-- begin Data for processing --

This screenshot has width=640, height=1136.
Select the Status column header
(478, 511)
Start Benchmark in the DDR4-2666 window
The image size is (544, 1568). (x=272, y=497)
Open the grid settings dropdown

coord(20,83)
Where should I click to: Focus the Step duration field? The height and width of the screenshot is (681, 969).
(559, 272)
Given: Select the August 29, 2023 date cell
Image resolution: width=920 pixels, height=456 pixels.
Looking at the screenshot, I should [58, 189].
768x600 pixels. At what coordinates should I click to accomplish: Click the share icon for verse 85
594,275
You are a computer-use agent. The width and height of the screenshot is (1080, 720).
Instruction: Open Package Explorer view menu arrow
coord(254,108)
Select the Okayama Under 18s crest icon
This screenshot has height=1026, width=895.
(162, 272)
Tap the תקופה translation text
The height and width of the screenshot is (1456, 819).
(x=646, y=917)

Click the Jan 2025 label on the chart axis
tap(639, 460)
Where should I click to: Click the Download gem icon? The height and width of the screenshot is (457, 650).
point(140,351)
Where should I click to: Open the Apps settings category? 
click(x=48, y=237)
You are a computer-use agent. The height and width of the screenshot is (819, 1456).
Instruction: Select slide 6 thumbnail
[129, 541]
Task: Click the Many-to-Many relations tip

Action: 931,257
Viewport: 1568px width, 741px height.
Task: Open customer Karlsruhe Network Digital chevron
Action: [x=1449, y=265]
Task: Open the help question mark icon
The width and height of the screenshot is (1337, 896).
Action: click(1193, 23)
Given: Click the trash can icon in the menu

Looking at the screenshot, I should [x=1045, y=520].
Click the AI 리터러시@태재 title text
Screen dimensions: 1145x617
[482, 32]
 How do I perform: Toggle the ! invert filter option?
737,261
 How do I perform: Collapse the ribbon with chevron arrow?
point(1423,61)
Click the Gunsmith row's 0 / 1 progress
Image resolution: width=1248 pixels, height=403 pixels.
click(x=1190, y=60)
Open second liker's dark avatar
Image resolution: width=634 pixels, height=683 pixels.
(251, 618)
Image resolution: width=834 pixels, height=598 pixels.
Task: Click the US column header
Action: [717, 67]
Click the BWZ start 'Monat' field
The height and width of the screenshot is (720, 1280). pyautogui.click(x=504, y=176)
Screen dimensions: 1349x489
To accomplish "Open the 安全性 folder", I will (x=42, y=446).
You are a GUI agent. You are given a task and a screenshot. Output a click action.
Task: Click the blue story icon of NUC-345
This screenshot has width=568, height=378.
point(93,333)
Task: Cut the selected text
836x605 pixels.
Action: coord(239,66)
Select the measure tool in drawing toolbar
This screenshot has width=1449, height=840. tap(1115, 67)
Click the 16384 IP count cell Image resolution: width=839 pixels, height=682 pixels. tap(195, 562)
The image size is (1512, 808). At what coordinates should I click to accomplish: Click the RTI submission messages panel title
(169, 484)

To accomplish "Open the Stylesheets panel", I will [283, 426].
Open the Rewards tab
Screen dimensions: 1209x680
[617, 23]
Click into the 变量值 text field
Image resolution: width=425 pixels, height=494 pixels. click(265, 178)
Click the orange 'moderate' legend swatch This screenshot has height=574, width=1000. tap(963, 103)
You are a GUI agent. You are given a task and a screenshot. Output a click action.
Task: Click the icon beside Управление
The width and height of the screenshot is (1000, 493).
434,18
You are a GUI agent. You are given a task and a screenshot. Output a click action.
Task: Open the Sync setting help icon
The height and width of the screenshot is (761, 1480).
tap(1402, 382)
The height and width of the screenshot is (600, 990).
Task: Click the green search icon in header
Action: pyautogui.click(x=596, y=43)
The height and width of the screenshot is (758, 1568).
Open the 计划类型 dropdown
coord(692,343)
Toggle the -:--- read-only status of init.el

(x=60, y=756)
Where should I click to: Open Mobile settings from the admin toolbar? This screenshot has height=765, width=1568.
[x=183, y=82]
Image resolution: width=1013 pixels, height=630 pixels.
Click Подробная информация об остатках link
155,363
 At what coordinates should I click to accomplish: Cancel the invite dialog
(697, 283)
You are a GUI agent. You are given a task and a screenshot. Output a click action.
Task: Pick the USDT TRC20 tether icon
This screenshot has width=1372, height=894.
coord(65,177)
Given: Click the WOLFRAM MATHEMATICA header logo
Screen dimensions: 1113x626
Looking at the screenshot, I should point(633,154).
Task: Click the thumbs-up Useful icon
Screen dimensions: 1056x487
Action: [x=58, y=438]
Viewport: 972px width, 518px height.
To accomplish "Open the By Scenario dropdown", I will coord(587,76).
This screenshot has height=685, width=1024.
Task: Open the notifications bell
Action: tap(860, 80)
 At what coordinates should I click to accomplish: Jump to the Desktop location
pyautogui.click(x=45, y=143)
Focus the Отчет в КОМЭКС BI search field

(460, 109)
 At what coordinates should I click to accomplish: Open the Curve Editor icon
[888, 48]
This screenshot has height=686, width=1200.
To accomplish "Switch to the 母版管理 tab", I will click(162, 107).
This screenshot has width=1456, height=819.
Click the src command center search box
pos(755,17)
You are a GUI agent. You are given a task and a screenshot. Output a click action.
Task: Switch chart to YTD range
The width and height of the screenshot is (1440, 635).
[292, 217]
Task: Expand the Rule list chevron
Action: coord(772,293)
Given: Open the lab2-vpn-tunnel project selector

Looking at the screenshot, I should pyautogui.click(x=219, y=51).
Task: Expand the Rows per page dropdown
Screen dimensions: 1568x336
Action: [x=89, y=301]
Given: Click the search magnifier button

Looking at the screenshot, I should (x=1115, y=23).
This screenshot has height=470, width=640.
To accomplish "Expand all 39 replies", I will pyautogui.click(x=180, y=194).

-- end Data for processing --

• Problem
Copy everything from the start of the items down to the line containing "point(1423,61)", including both ends.

• Exercise result
This screenshot has width=640, height=1136.
Select the Status column header
(478, 511)
Start Benchmark in the DDR4-2666 window
The image size is (544, 1568). (x=272, y=497)
Open the grid settings dropdown

coord(20,83)
Where should I click to: Focus the Step duration field? The height and width of the screenshot is (681, 969).
(559, 272)
Given: Select the August 29, 2023 date cell
Image resolution: width=920 pixels, height=456 pixels.
Looking at the screenshot, I should [58, 189].
768x600 pixels. At what coordinates should I click to accomplish: Click the share icon for verse 85
594,275
You are a computer-use agent. The width and height of the screenshot is (1080, 720).
Instruction: Open Package Explorer view menu arrow
coord(254,108)
Select the Okayama Under 18s crest icon
This screenshot has height=1026, width=895.
(162, 272)
Tap the תקופה translation text
The height and width of the screenshot is (1456, 819).
(x=646, y=917)

Click the Jan 2025 label on the chart axis
tap(639, 460)
Where should I click to: Click the Download gem icon? The height and width of the screenshot is (457, 650).
point(140,351)
Where should I click to: Open the Apps settings category? 
click(x=48, y=237)
You are a computer-use agent. The height and width of the screenshot is (819, 1456).
Instruction: Select slide 6 thumbnail
[129, 541]
Task: Click the Many-to-Many relations tip

Action: 931,257
Viewport: 1568px width, 741px height.
Task: Open customer Karlsruhe Network Digital chevron
Action: [x=1449, y=265]
Task: Open the help question mark icon
The width and height of the screenshot is (1337, 896).
Action: click(1193, 23)
Given: Click the trash can icon in the menu

Looking at the screenshot, I should [x=1045, y=520].
Click the AI 리터러시@태재 title text
Screen dimensions: 1145x617
[482, 32]
 How do I perform: Toggle the ! invert filter option?
737,261
 How do I perform: Collapse the ribbon with chevron arrow?
point(1423,61)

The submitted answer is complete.